FIG 3.

The sgg1 locus encodes a novel spliced transcript. (A) Annotation of the sgg1 locus showing the locations of the ORFs from the previous MCMV genome annotation, i.e., m132.1 and sgg1, as well as the extension of the m133 ORF due to a correction to the original sequence of MCMV strain Smith. The red vertical bar denotes the mutation present in G4209 that introduces a premature stop codon into novel sgg1.1, defined by the results of Northern blotting, RNA-Seq, and RACE analysis, as described below in this legend. (B) Northern blot analysis of the sgg1 locus. Total RNA isolated at 6 hpi or 48 hpi from MEFs infected with the indicated viruses was probed with a strand-specific Northern blot probe (designated by a black bar in panel A and described in Materials and Methods). (C) RNA-Seq profile showing read coverage and splice junctions within the sgg1 region at a late stage of MCMV infection.
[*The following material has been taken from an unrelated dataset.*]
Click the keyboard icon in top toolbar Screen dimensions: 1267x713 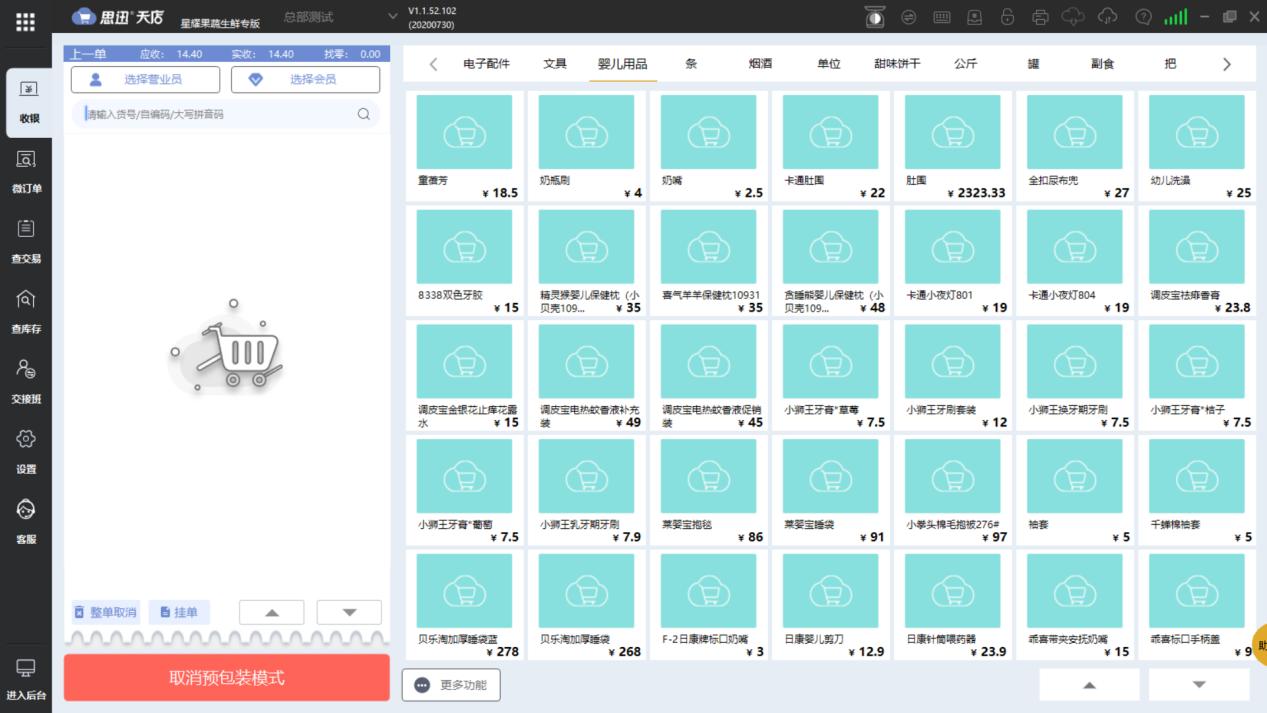(x=941, y=17)
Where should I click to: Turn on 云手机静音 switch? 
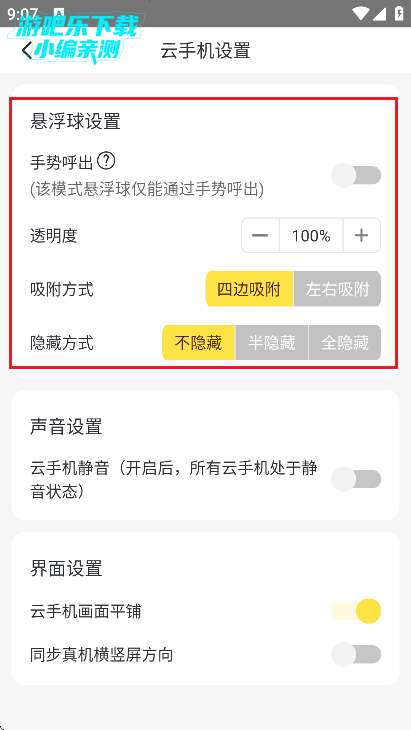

The raw number of spliced reads spanning each splice junction is shown in the arc connecting the corresponding donor and acceptor splice sites. Total read coverage (Cov.) is shown on the y axis. (D) Sequences of the 5′ RACE and 3′ RACE PCR products were aligned to the G4 genome; the 5′ RACE sequences are shown in light blue, 3′ RACE sequences are in tan, and disagreements over the G4 genomic sequence are designated with a thin black rectangle within each RACE amplicon. The putative coding sequence in the newly identified sgg1.1 transcript is shown in light red, and the presumed poly(A) sequence is shown in yellow. An overview of the genomic region containing the sgg1.1 transcript, together with the genomic coordinates of the relevant features in the G4 genome, is shown at the bottom.